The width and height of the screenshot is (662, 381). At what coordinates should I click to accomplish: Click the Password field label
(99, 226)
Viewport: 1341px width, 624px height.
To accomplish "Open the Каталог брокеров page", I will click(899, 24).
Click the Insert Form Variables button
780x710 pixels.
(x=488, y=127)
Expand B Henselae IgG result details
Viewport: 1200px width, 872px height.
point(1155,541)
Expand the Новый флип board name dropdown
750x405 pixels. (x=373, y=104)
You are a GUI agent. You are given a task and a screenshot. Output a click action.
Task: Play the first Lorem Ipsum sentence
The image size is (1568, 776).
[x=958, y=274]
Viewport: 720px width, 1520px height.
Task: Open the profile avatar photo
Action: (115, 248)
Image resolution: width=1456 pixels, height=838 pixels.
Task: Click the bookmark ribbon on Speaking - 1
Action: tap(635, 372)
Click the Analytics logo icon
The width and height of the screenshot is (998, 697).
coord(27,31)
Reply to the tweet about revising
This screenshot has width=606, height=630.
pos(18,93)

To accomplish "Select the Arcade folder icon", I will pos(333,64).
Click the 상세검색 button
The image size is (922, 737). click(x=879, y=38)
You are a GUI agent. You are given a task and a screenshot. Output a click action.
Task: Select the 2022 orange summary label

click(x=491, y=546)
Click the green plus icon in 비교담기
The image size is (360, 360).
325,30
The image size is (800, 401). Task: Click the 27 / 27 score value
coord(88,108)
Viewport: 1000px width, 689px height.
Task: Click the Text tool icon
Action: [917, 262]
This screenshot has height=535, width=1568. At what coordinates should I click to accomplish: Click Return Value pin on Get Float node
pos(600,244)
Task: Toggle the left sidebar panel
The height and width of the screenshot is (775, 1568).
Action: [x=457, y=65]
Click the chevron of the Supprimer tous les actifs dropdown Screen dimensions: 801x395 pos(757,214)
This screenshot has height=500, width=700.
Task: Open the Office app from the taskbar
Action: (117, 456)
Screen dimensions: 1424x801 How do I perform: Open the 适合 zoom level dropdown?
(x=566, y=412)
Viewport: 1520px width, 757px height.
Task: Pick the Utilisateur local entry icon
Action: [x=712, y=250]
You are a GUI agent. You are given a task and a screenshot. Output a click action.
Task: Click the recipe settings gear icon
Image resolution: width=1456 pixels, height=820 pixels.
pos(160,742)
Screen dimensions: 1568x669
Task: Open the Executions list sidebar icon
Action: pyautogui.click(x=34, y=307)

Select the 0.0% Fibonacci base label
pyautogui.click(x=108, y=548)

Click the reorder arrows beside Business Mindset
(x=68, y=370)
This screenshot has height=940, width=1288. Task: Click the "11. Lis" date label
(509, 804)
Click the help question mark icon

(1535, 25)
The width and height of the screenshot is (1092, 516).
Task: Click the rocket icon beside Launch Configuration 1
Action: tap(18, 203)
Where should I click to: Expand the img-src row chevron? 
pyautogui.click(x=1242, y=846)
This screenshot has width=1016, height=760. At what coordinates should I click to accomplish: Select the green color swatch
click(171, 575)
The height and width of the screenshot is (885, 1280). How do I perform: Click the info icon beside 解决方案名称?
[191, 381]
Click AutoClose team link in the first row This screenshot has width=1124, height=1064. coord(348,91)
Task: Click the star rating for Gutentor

WORK ITEM: Your response should consist of the full listing, exactly as written.

ANSWER AREA:
The width and height of the screenshot is (662, 381). At what coordinates should I click to accomplish: Click the Password field label
(99, 226)
Viewport: 1341px width, 624px height.
To accomplish "Open the Каталог брокеров page", I will click(899, 24).
Click the Insert Form Variables button
780x710 pixels.
(x=488, y=127)
Expand B Henselae IgG result details
Viewport: 1200px width, 872px height.
point(1155,541)
Expand the Новый флип board name dropdown
750x405 pixels. (x=373, y=104)
You are a GUI agent. You are given a task and a screenshot. Output a click action.
Task: Play the first Lorem Ipsum sentence
The image size is (1568, 776).
[x=958, y=274]
Viewport: 720px width, 1520px height.
Task: Open the profile avatar photo
Action: (115, 248)
Image resolution: width=1456 pixels, height=838 pixels.
Task: Click the bookmark ribbon on Speaking - 1
Action: tap(635, 372)
Click the Analytics logo icon
The width and height of the screenshot is (998, 697).
coord(27,31)
Reply to the tweet about revising
This screenshot has width=606, height=630.
pos(18,93)

To accomplish "Select the Arcade folder icon", I will pos(333,64).
Click the 상세검색 button
The image size is (922, 737). click(x=879, y=38)
You are a GUI agent. You are given a task and a screenshot. Output a click action.
Task: Select the 2022 orange summary label

click(x=491, y=546)
Click the green plus icon in 비교담기
The image size is (360, 360).
325,30
The image size is (800, 401). Task: Click the 27 / 27 score value
coord(88,108)
Viewport: 1000px width, 689px height.
Task: Click the Text tool icon
Action: [917, 262]
This screenshot has height=535, width=1568. At what coordinates should I click to accomplish: Click Return Value pin on Get Float node
pos(600,244)
Task: Toggle the left sidebar panel
The height and width of the screenshot is (775, 1568).
Action: [x=457, y=65]
Click the chevron of the Supprimer tous les actifs dropdown Screen dimensions: 801x395 pos(757,214)
This screenshot has height=500, width=700.
Task: Open the Office app from the taskbar
Action: (117, 456)
Screen dimensions: 1424x801 How do I perform: Open the 适合 zoom level dropdown?
(x=566, y=412)
Viewport: 1520px width, 757px height.
Task: Pick the Utilisateur local entry icon
Action: [x=712, y=250]
You are a GUI agent. You are given a task and a screenshot. Output a click action.
Task: Click the recipe settings gear icon
Image resolution: width=1456 pixels, height=820 pixels.
pos(160,742)
Screen dimensions: 1568x669
Task: Open the Executions list sidebar icon
Action: pyautogui.click(x=34, y=307)

Select the 0.0% Fibonacci base label
pyautogui.click(x=108, y=548)

Click the reorder arrows beside Business Mindset
(x=68, y=370)
This screenshot has height=940, width=1288. Task: Click the "11. Lis" date label
(509, 804)
Click the help question mark icon

(1535, 25)
The width and height of the screenshot is (1092, 516).
Task: Click the rocket icon beside Launch Configuration 1
Action: tap(18, 203)
Where should I click to: Expand the img-src row chevron? 
pyautogui.click(x=1242, y=846)
This screenshot has width=1016, height=760. At what coordinates should I click to accomplish: Select the green color swatch
click(171, 575)
The height and width of the screenshot is (885, 1280). How do I perform: Click the info icon beside 解决方案名称?
[191, 381]
Click AutoClose team link in the first row This screenshot has width=1124, height=1064. coord(348,91)
Task: Click the star rating for Gutentor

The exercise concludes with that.